Select and mark the best face to be the outside face of the coffee table rails and saw one end to sqare. Pull the table top out so it overhangs the front of your level work surface by about 4". Place the first rail on the top with the outside face exactly in line with the inner rectangle already drawn on the top, and the end that you have cut square exactly in line with left hand pencil line showing the inside face of the left leg. Cramp the rail to the top in this position with the 2 G-cramps putting a bit of waste wood between each cramp and the surface of the table and one for the top of the rail to prevent the cramps denting the surfaces.
Arrange the brackets as shown in the diagram on the MAKE TABLE HOME page with the slots all pointing across the width of the coffee table. Drill pilot holes and screw two of the slotted brackets to the inside of the first rail with a pan head screw and washer through the middle of the slotted hole into the table top.
Now make a pencil mark at
the right hand unsquared
end of the rail exactly in line with your pencil line for the inside
face of the right leg. Letter the rail and its corrosponding position
on the top as you did with the legs.
Unscrew the screws from the rail, remove the cramps and the rail, and use the combination square to mark out square in line with your pencil mark. Repeat this procedure for the other three rails. You can now saw all the rails to length.
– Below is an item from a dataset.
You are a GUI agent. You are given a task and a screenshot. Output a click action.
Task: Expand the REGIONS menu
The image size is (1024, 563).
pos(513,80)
ASSEMBLING THE BASE OF YOUR COFFEE TABLE
The following method is designed to be a faster way of doing the joints than using a dowelling jig which in my experience takes almost as long as doing the job properly and using mortise & tenon joints.
Before you assemble the base, sand all the components with whatever method you have available using 80 or 100 grit sandpaper or sanding belt. It is a lot easier to do it at this stage than when the base is assembled.
Replace the four rails on the coffee table top in their correct
positions and re-screw them to the brackets. Place the first leg in its
correct position and pencil round the end of the rails onto the inside
faces of the leg.
Remove the leg, find the center line of the thickness of the rails, and transfer it round onto the outside faces of the leg with your square. Also transfer round the line for the bottom of the rails. (it will be on top as the table is upside down)
On the outside face of the leg opposite the long rail mark two points
on the center line 3/4" in from the top and the bottom of the rail and
on the face opposite the short rail mark two points 1-1/4" in as shown
in the diagram.
The diagram shows the leg looking at the two outside faces with the long rail to the right and the short rail to the left. Repeat this procedure for the other 3 legs.
If you have a pillar drill, use the pilot bit that suits the 4" screws that you bought and drill right through the legs at each point that you marked them, then, holding each leg in its correct position on the table, use the same drill bit mounted in a power drill to drill right through these holes into the ends of the rails ( you will need a long series drill bit for this ). If you don't have a pillar drill, just hold the legs in position and drill right through them into the ends of the rails at the points marked trying to keep the drill as near as possible perpendicular to the faces of the legs.
At this point you have a choice. If you want a quick job with less lasting power, remove the legs again, drill through the existing holes with a drill bit one size greater than your 4" screws for clearance, counter sink the holes and then screw the legs into place using the 4" screws. Fill over the screw heads with plastic wood or brummer stopping and sand flat when dry.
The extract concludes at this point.